ТЕКСТ
☆ ☆ ☆ ☆

В том же ряду – запрет на организацию в спецпоселенческих школах пионерских отрядов, военных кружков, и т.п. Выпуск стенных газет допускался лишь под контролем комендантов. Даже деятельность драмкружков (там, где они были) жестко регламентировалась.

Из документов следовало, что жилищные условия трудпоселенцев в основном удовлетворительные. Многие из них имели собственные дома с приусадебными участками. Однако, несмотря на то, что трудпоселенцы в ряде случаев проживали при предприятиях, в которых они работали несколько лет, их жилищные условия оставались неудовлетворительными и противоречили договору на трудовое использование.

В трудпоселках треста Иркутской области, Красноярского края, при предприятиях «Басьянторфа» Свердловской области и в ряде других краев и областей трудпоселенцы жили в бараках временного типа строительства 1930– 1931 гг. и с тех пор эти бараки ни разу не ремонтировались. По этой же причине жилые помещения в трудпоселках «Известковый» и «Магнезит» Челябинской области и в ряде поселков Новосибирской области – не были пригодны для жилья.

4. Хозяйственная жизнь и роль в экономике спецпоселений

Одной из стратегических задач системы спецпоселений было освоение необжитых и малообжитых регионов СССР – в русле реализации мобилизационной модели экономического развития страны. В 1930-1940-х гг. система спецпоселений составила ранее неизвестный и не прогнозировавшийся сектор советской экономики, создававшийся в форсированные сроки и функционировавший в экстремальных условиях. На ранней стадии своего формирования (1930-1934 годы) сеть спецпоселений имела убыточный характер, с огромными безвозмездными бюджетными затратами на ее становление и содержание.

Последующий период может считаться временем, когда экономика спецпоселений стала органичной частью сталинско-советской экономической модели. В итоге указанного разделения по типам организации и сферам применения труда депортированных сложились и две организационно-экономические подсистемы.

Первая из этих подсистем – аграрно-колонизационная – существовала в районах освоения новых территорий Севера и Востока СССР. Фактически она была предназначена для того, чтобы дополнить в качестве аграрной составляющей экономику тех территорий (или прилегающих к ним регионов), где шло интенсивное промышленное и транспортное их освоение.

Вторая подсистема – производственно-промышленная – являлась составной частью открытых хозяйственных комплексов, построенных в годы первых пятилеток, где в значительных масштабах требовался массовый физический труд различной квалификации.

☆ ☆ ☆ ☆

СПИСОК ЗАДАНИЙ
(1) Каким был характер сети спецпоселений на ранней стадии ее формирования (1930–1934 годы) согласно тексту о спецпоселениях?
(2) Выпишите из текста о спецпоселениях отрывок от слов «Первая из этих» до слов «транспортное их освоение.» включительно.
(3) Определите, согласуется ли каждое утверждение с текстом о спецпоселениях. Ответьте «да» или «нет» и точно процитируйте решающие слова текста.
(a) Стенные газеты разрешалось выпускать только под контролем комендантов.
(b) Бараки в трудпоселках треста Иркутской области регулярно ремонтировались.
(c) Производственно-промышленная подсистема существовала в районах освоения новых территорий Севера и Востока СССР.

ИМЕЮЩИЕСЯ ДАННЫЕ
☆ ☆ ☆ ☆

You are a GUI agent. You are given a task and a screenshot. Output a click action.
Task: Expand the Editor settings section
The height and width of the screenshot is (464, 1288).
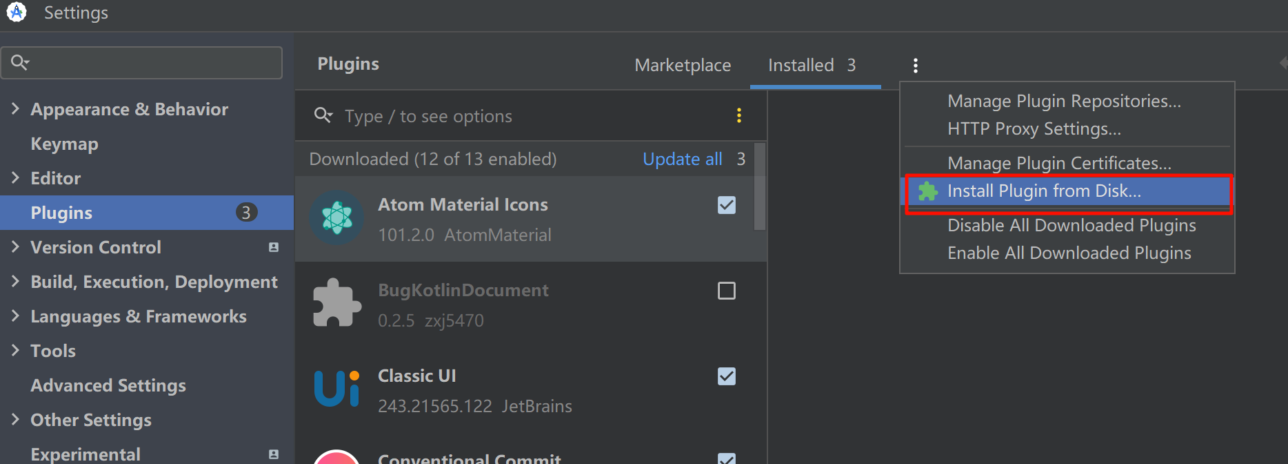15,178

☆ ☆ ☆ ☆

ОЖИДАЕМЫЕ ОТВЕТЫ
(1) Сеть спецпоселений была убыточной, с огромными безвозмездными бюджетными затратами на ее становление и содержание.

(2)
Первая из этих подсистем – аграрно-колонизационная – существовала в районах освоения новых территорий Севера и Востока СССР. Фактически она была предназначена для того, чтобы дополнить в качестве аграрной составляющей экономику тех территорий (или прилегающих к ним регионов), где шло интенсивное промышленное и транспортное их освоение.

(3)
(a) Да: «Выпуск стенных газет допускался лишь под контролем комендантов».
(b) Нет: «с тех пор эти бараки ни разу не ремонтировались».
(c) Нет: «Первая из этих подсистем – аграрно-колонизационная – существовала в районах освоения новых территорий Севера и Востока СССР».